Я все это слушал и думал: "Мерзавка, сама же меня во все это втянула, а теперь разыгрывает из себя черт знает кого…"
Я открыл глаза. Унылая картина попойки предстала предо мной во всей своей неприглядности. Но соблазн, как говорится, был. Стол, возрожденный из вчерашних объедков и водочных и винных остатков, требовательно манил к себе.
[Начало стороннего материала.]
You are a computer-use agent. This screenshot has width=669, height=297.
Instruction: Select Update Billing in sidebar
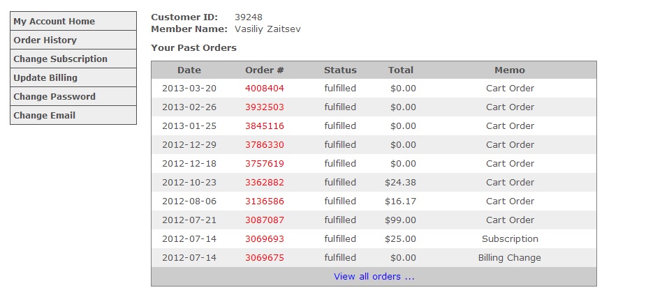click(45, 78)
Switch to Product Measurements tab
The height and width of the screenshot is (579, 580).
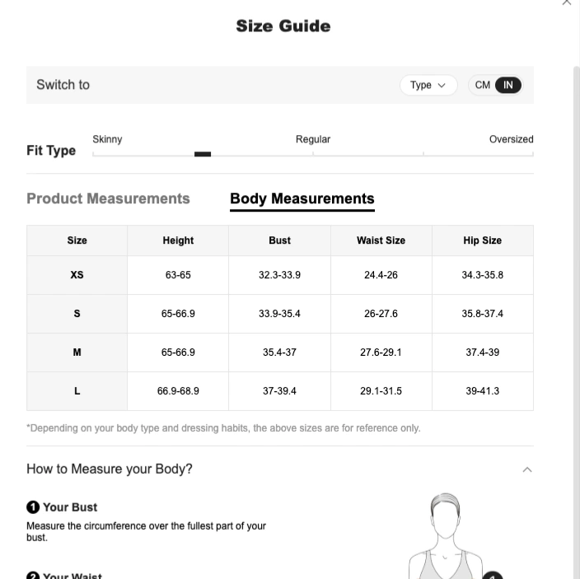[x=108, y=198]
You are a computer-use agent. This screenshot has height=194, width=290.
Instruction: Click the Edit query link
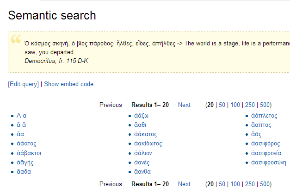24,84
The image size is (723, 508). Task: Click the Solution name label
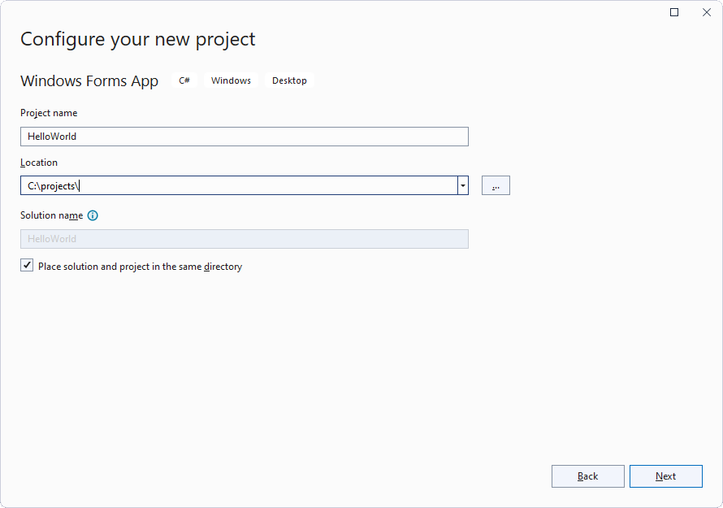coord(52,215)
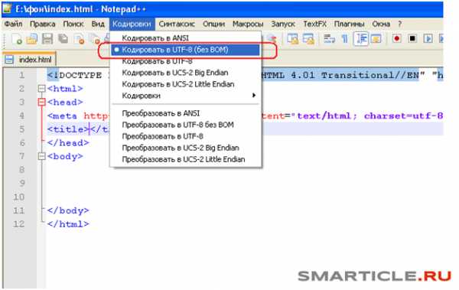Collapse the html tag fold marker
The image size is (459, 290).
point(42,89)
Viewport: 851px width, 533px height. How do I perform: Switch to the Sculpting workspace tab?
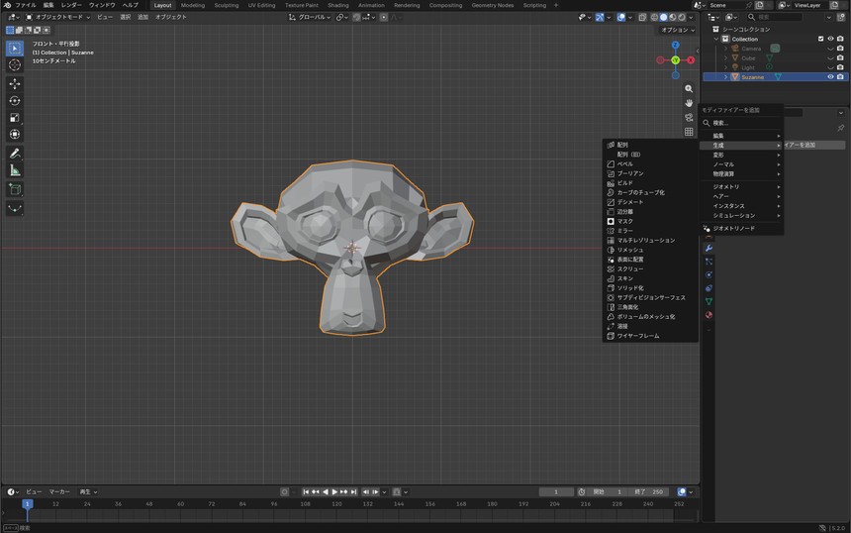click(x=227, y=5)
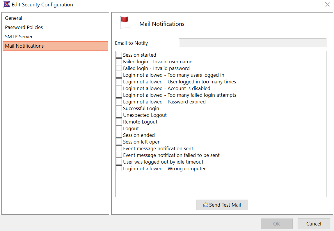Check the Unexpected Logout option
334x231 pixels.
coord(119,115)
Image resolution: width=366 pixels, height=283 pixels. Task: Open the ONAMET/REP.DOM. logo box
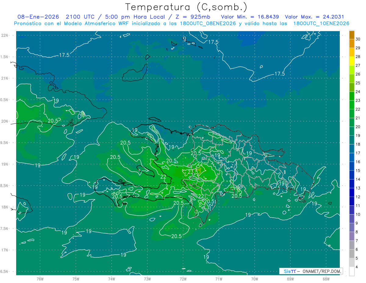pos(311,271)

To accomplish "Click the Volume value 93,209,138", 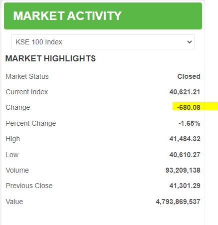I will point(183,170).
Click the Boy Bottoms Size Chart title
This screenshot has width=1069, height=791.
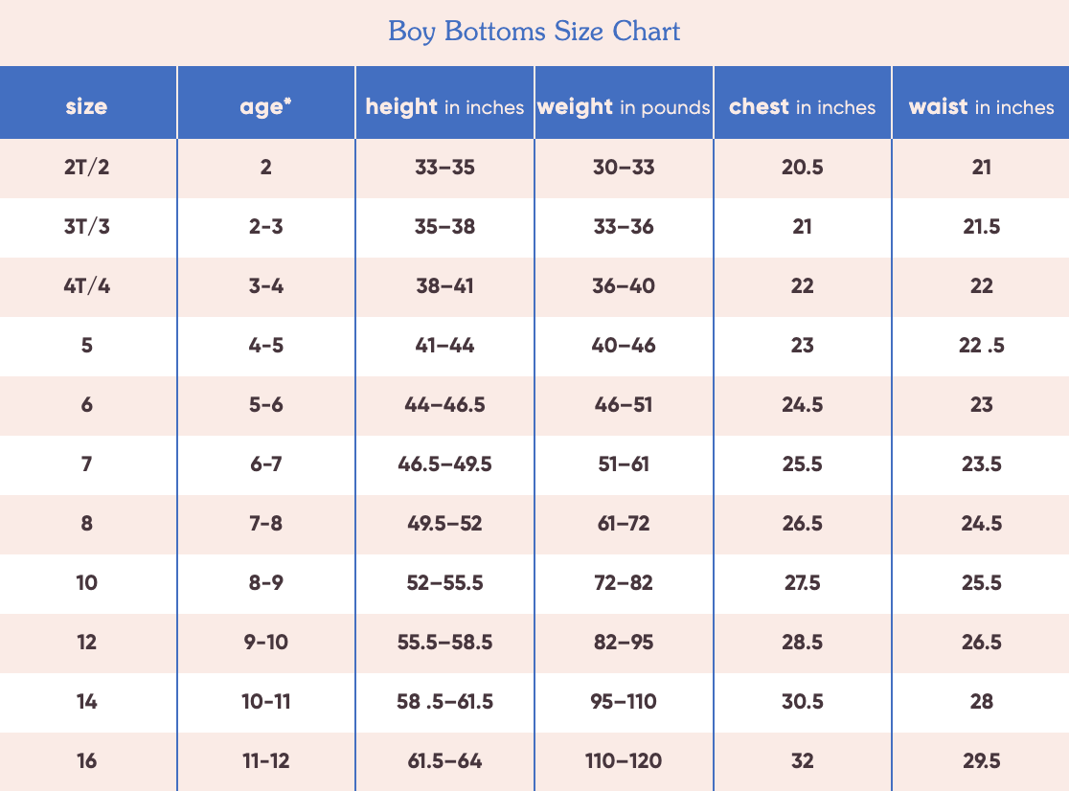[x=534, y=32]
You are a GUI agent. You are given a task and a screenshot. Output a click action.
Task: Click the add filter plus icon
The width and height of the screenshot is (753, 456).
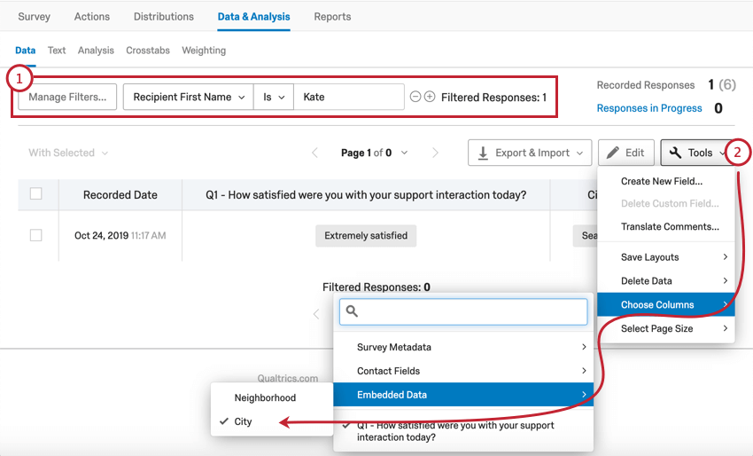430,97
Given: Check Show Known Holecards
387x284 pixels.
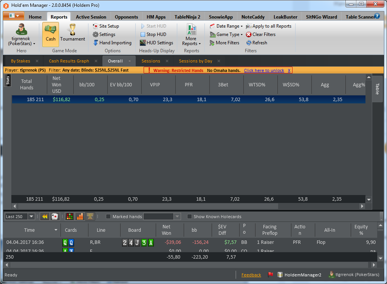Looking at the screenshot, I should 189,217.
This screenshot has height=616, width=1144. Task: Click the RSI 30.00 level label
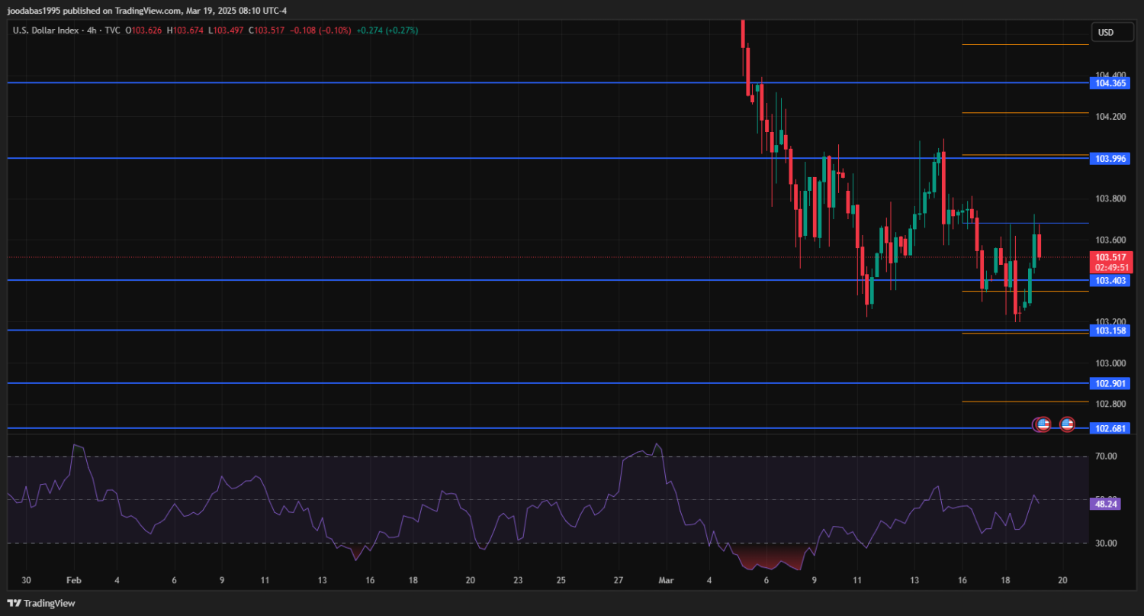[1106, 543]
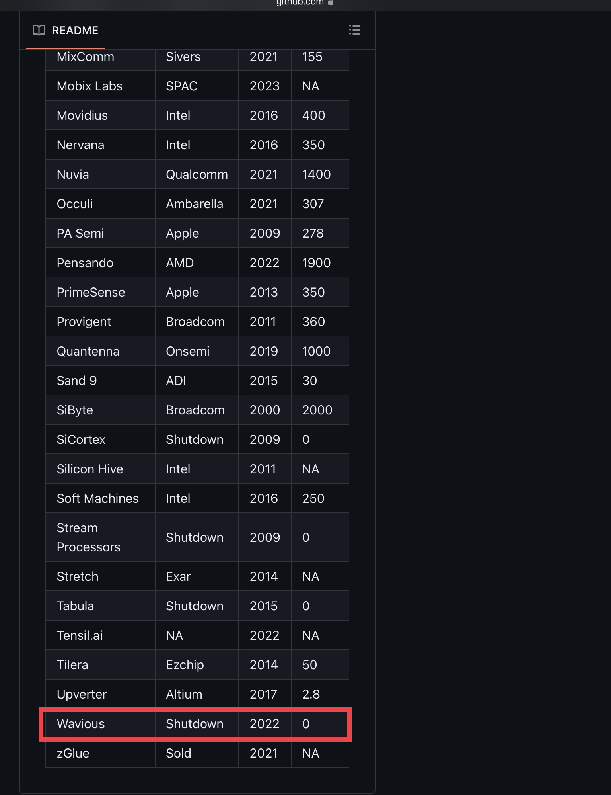Click the lock icon beside github.com

coord(331,2)
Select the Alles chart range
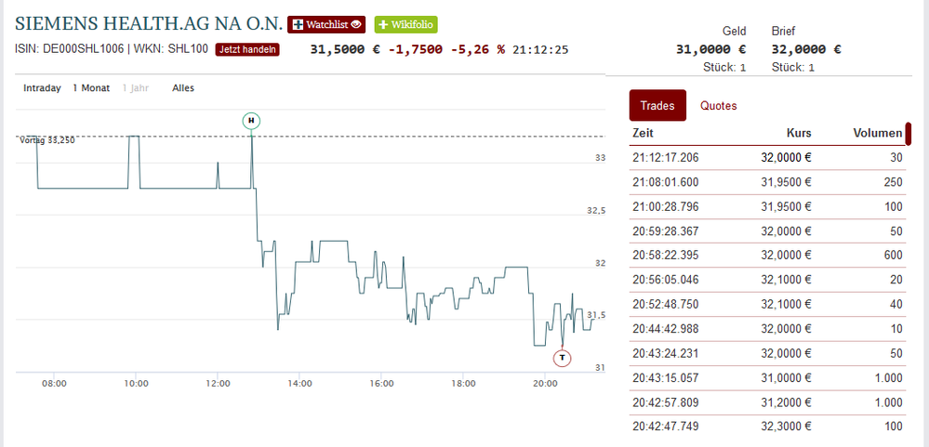The image size is (929, 447). 183,88
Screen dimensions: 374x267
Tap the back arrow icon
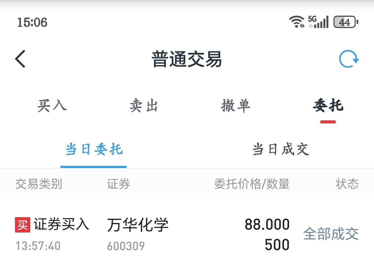(20, 59)
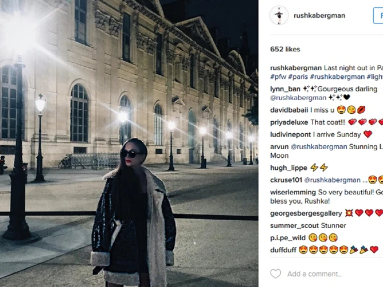This screenshot has width=383, height=287.
Task: Open lynn_ban commenter profile
Action: (x=285, y=89)
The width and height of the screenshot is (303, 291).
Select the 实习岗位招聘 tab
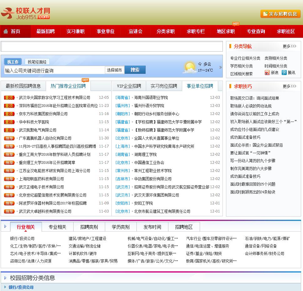click(x=164, y=86)
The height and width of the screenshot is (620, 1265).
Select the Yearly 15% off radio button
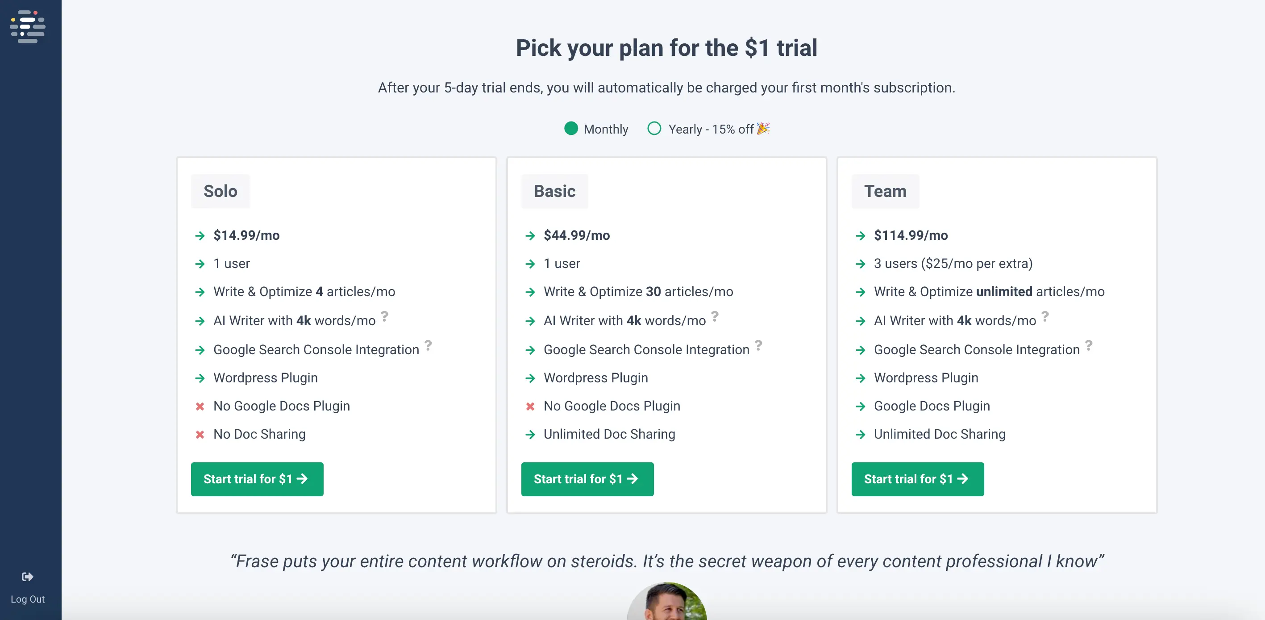[654, 129]
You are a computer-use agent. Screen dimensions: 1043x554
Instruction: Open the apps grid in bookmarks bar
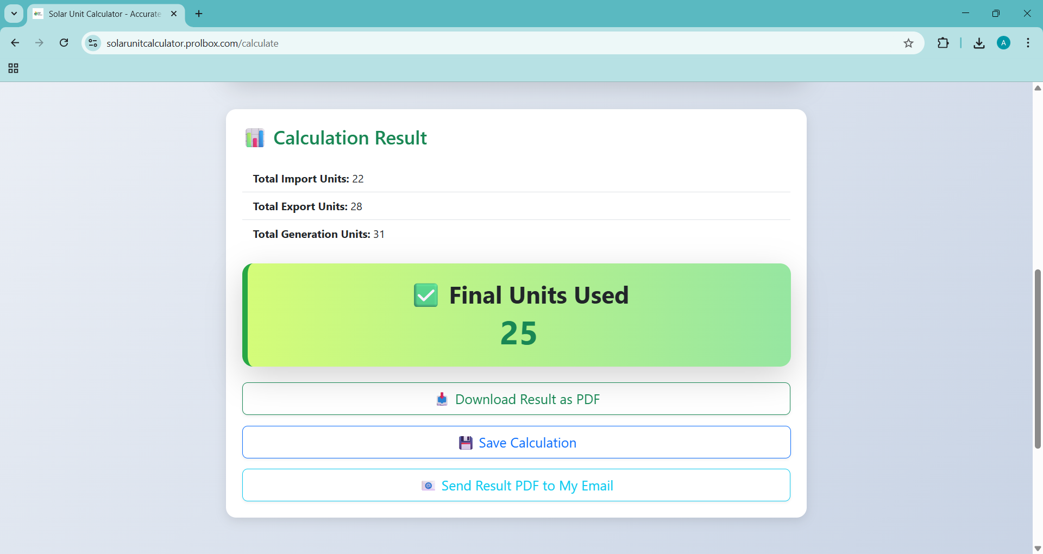tap(14, 68)
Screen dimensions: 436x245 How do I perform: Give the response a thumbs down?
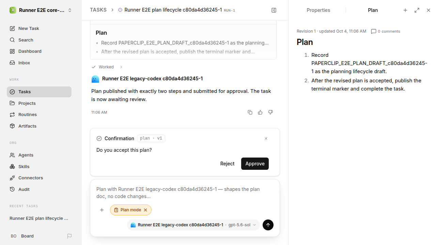(270, 112)
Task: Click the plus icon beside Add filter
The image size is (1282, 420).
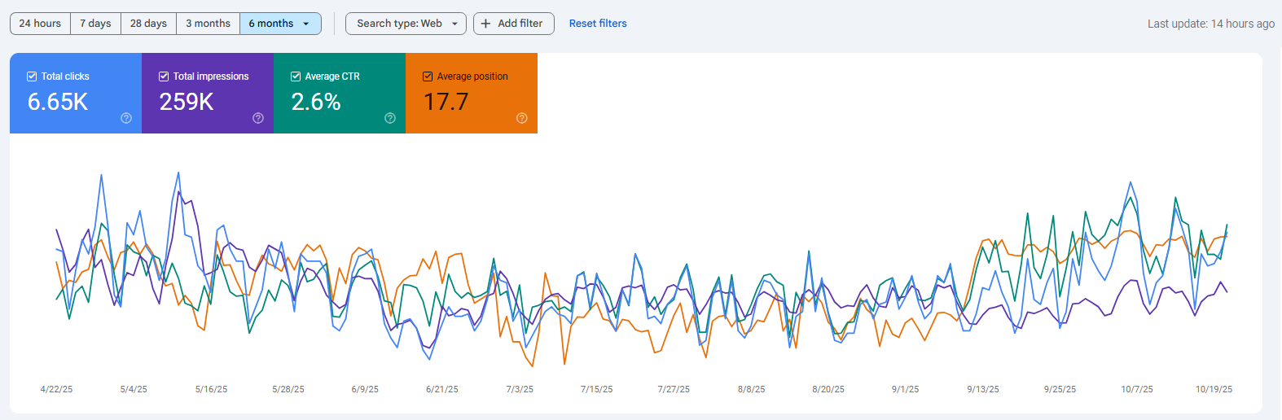Action: coord(486,24)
Мне было грустно видеть, как люди опохмеляются. Как они, едва придя в себя после вчерашнего, спешат нализаться повторно. Как они опять одурманивают себя, без устали поглощая убивающий душу и плоть спиртосодержащий яд.
Мне грустно было видеть, как они теряют человеческое достоинство, на глазах превращаясь в животных.
Мне, только что вернувшемуся из чистого, прозрачного, беспорочного, совершенного мира, было горько, больно и грустно видеть, как они пьют, пьянеют и свинеют.
Чтобы не видеть всего этого, я удалился в спальню…
Там я набросил на себя красное покрывало, закутался в него, став похожим на римского трибуна, и только потом деятельно присоединился к опохмеляющимся…
Одна мысль точила меня. Когда изредка мой взгляд скрещивался с зелеными глазами Ундины, я задавал себе вопрос, а было ли на самом деле это кружение в облаке золотого света? Или потусторонний мир лишь примерещился моему расстроенному воображению?
Я изводил себя этим вопросом до тех пор, пока мое внимание не привлек темный предмет, лежащий на полу недалеко от стола.
Присмотревшись, я понял, что это были мои скомканные черные трусы…
"Наше время уже хотя бы тем прекрасно, что даже у евреев нет проблем с выездом за границу", — с удовлетворением отметил как-то Симеон Шварц.
Справедливость этого высказывания мне и моей будущей попутчице удалось испытать на себе, когда мы в течение одного дня решили все вопросы, связанные с отъездом.
Итак, светлые мечты о Париже почти сбылись. "Почти" потому, что вместо Парижа я почему-то оказался в Венеции. И не один…
…Итак, мы в Венеции. Мы — это я и Дина.
Парижу придется подождать. Может, на обратном пути…
Всем известно, что попасть в отель "Карлтон" можно было только со стороны Большого Канала. Так и подрулили мы к входу в этот гостиничный четырехзвездный рай на гондоле в день приезда, оставив арендованную машину в платном гараже на площади Рима.
Гондольер, огромный детина с шулерскими усиками на симпатичном, с красноватым индейским отливом, лице, в традиционной шляпе и короткой тесной куртке, всем своим видом взывал к оперной арии.
Я, может, что-нибудь бы и спел. Что-нибудь частушечное или вызывающе залихватское, вроде "Марша Буденного" или "Ехал на ярмарку Ванька-холуй…", если бы не запела Дина. Завороженные ее пением туристы приняли Дину либо за сумасшедшую, либо за артистку, участвующую в рекламном шоу.
Дина пела не известную мне песню. На не известном мне языке. Вернее сказать, на несуществующем языке. Думаю, это была песнь души.